In a situation where police investigate the police, the case was investigated by the Baltimore County Police Department homicide unit. Over the course of the last month, Shellenberger said, Homicide has been sending written statements from the officer, downloads from her Facebook page and interviews with people.
When asked if there was any audio or video, Shellenberger just responded that there was no body camera footage and began explaining the county’s body camera program in detail. The camera that police inserted into a hole drilled into the wall from Gaines’ neighbor’s home was for surveillance and had no video, he said.

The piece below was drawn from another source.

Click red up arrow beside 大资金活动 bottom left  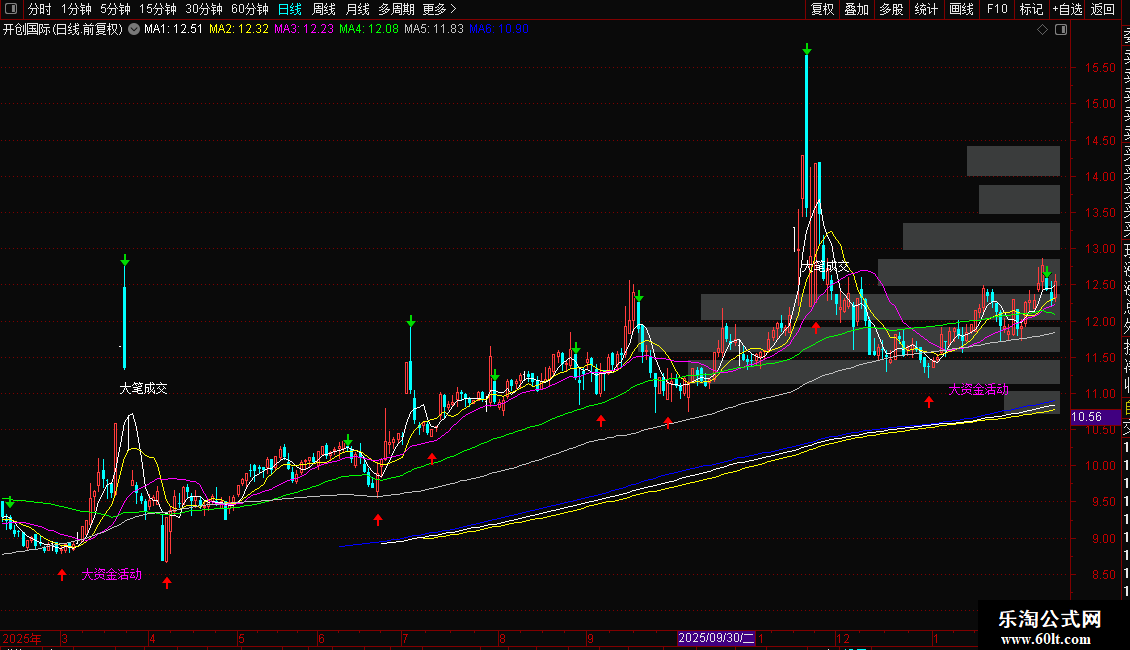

Attorney J. Wyndal Gordon is representing Gaines’ mother and her estate, and attended the meeting. Gordon stated after the meeting that he did not agree with Shellenberger’s account of the situation. The version the State’s Attorney shared at the community meeting was different from he shared with the family at a meeting in the courthouse earlier in the week to inform them that he would not press charges.
Ramone Coleman is the next door neighbor whose apartment police took over during the barricade. News account reported that Coleman said he heard an officer say that he was tired of this s_ _ _. Shellenberger held up a document he said was Coleman’s statement and that he did not include such a statement. Gordan said Shellenberger declined his request to see the document.

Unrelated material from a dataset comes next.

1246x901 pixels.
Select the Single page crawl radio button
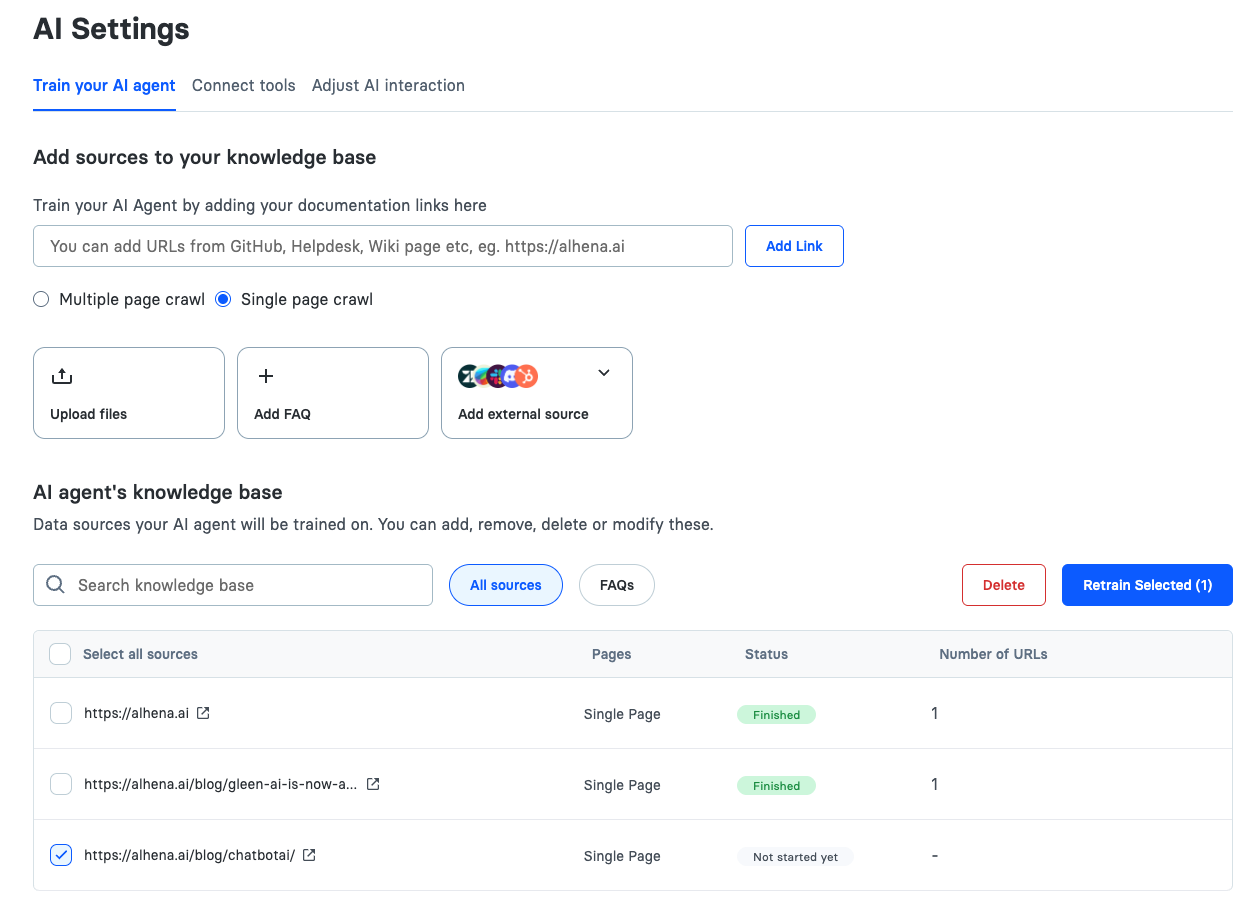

“He has not shaken our position that Officer Ruby shot Korryn Gaines not out of fear but out of frustration,” Gordon said.
“And I do not buy into the fact that Ms. Gaines had been with these officers for seven hours, intermittedly handling her weapon. And as soon as they cut the cameras that Ms. Gaines was operating [Gaines was live-posting video on Facebook] that she became emboldened enough to pick up a firearm and point it in the direction of the officers,” Gordon explained. “There were multiple officers on the scene and only one officer fired the shot. They are all observing the same thing and are in the same area, if you listen to Mr. Shellenberger, when you talk about what a reasonable officer would do. You have everybody seeing the same thing. They fired not one shot, but four shots and through a wall to hit her.”
Gordon questioned why, when news first came out, the police chief didn’t mention that Gaines was shot from behind the wall. He also said that it was a violation of her Fourth Amendment rights to enter her home to serve an arrest warrant for a misdemeanor charge.